Dataset entries:
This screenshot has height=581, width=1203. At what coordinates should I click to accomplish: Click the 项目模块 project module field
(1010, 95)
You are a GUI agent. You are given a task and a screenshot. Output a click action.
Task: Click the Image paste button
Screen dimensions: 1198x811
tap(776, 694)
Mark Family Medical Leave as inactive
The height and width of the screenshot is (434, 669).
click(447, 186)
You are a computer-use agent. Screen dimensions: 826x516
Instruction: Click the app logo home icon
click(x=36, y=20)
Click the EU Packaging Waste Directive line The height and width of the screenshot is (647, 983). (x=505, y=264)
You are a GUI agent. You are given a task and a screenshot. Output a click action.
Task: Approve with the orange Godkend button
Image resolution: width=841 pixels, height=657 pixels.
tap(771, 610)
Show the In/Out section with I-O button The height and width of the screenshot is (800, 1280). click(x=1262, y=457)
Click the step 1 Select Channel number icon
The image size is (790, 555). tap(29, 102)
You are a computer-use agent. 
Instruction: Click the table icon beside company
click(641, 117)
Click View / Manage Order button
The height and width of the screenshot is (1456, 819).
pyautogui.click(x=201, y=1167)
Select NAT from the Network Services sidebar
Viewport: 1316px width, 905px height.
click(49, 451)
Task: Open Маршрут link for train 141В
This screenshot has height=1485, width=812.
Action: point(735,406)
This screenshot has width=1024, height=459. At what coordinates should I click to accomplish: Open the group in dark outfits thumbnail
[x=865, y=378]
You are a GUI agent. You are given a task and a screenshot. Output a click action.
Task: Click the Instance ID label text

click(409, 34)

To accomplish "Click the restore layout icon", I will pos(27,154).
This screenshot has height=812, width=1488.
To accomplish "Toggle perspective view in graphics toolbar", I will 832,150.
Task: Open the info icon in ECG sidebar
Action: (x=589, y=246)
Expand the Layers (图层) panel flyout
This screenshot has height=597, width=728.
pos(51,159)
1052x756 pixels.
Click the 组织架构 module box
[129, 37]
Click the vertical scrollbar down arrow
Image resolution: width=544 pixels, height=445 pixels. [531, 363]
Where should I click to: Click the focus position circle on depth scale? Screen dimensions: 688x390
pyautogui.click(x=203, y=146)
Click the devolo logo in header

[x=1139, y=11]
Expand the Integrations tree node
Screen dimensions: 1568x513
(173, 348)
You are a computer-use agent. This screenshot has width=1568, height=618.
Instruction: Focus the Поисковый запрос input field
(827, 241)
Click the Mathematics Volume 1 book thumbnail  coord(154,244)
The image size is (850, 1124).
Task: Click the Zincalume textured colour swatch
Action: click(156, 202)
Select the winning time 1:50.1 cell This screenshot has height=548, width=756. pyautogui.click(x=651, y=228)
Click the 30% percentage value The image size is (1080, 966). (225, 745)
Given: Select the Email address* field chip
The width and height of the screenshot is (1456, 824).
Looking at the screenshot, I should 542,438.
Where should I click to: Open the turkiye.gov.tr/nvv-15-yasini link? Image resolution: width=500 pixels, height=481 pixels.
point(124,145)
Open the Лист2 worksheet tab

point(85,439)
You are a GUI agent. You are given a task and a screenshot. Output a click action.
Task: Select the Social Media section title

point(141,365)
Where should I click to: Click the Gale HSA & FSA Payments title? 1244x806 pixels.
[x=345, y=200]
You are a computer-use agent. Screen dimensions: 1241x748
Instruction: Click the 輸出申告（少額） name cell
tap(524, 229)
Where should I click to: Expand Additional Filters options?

_What to produce_: Exactly as written, copy the lines from the one containing "Click the 30%" to the end of the entries, both ends included.

_Answer to this problem_:
Click the 30% percentage value The image size is (1080, 966). (225, 745)
Given: Select the Email address* field chip
The width and height of the screenshot is (1456, 824).
Looking at the screenshot, I should 542,438.
Where should I click to: Open the turkiye.gov.tr/nvv-15-yasini link? Image resolution: width=500 pixels, height=481 pixels.
point(124,145)
Open the Лист2 worksheet tab

point(85,439)
You are a GUI agent. You are given a task and a screenshot. Output a click action.
Task: Select the Social Media section title

point(141,365)
Where should I click to: Click the Gale HSA & FSA Payments title? 1244x806 pixels.
[x=345, y=200]
You are a computer-use agent. Screen dimensions: 1241x748
Instruction: Click the 輸出申告（少額） name cell
tap(524, 229)
Where should I click to: Expand Additional Filters options?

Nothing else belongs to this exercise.